Auch wer einmal Fernsehserien mit dem originalen Ton statt in der synchronisierten Fassung gesehen hat, wird feststellen, dass Emotionen und Ereignisse eine völlig andere Färbung bekommen können. Für die abstraktere Untertitelung, die in vielen Ländern bevorzugt wird, ist zwar eine Eingewöhnungsphase notwendig, dafür entspricht das Erlebnis eher der Intention von Regisseur und Schauspielern.

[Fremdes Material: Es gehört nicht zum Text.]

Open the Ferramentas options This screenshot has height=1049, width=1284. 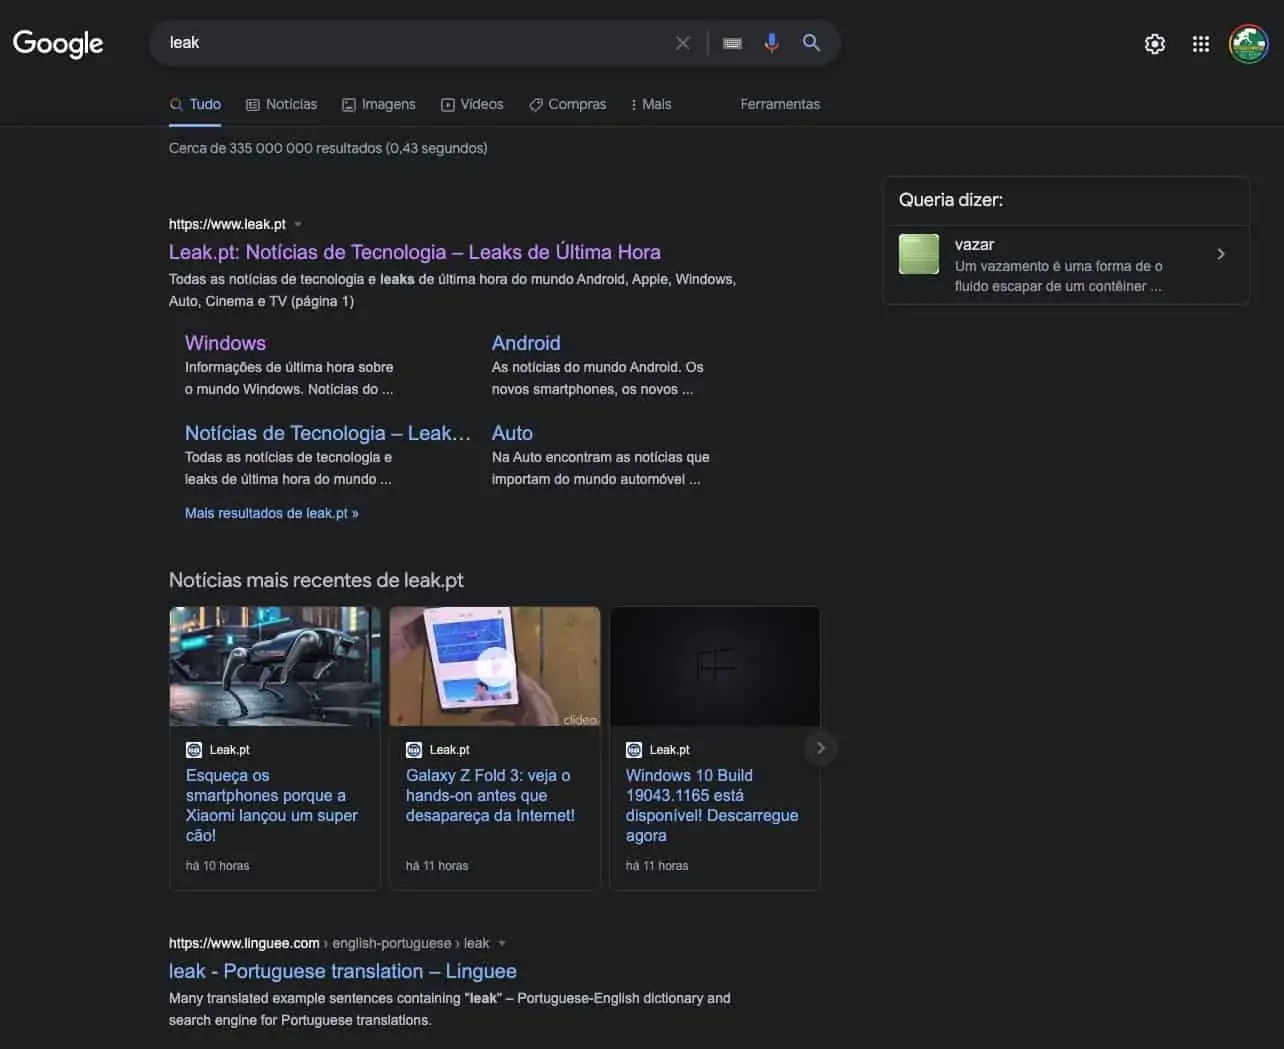(x=780, y=104)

Eine aktuelle Untersuchung des Psychologen Prof. Michael Kraus von der Yale University zeigt, dass die Stimme allein mehr über einen Menschen aussagt als der durch Mimik und Gestik unterstützte Gesamteindruck. Probanden sollten die Emotionen eines Gegenübers einschätzen. Das gelang ihnen besser, wenn sie nichts sehen konnten und sich auf ihr Gehör verlassen mussten. Kraus vermutet, dass viele Menschen ihren Gesichtsausdruck eher verschlüsseln können als ihre Stimme. Außerdem sei erwiesen, dass akustische und visuelle Informationen sich gegenseitig stören.

Kein Wunder also, dass die „Stunde des Wortes“ der Studiobühne seit über 50 Jahren ihre Liebhaber hat. Die Rezitation ist eben kein Theater ohne Bewegung, sondern eine eigene Kunstform – zu erleben während der Eröffnungswoche der Studiobühne am 9. und 10. April.  Wer ein Schläfchen halten möchte, sollte dies allerdings im eigenen Bett tun, denn zu hören sind nicht die „Drei ???“, sondern Texte zu „Bauen und Ruinen in der Literatur“ und „Skulpturpoetik“.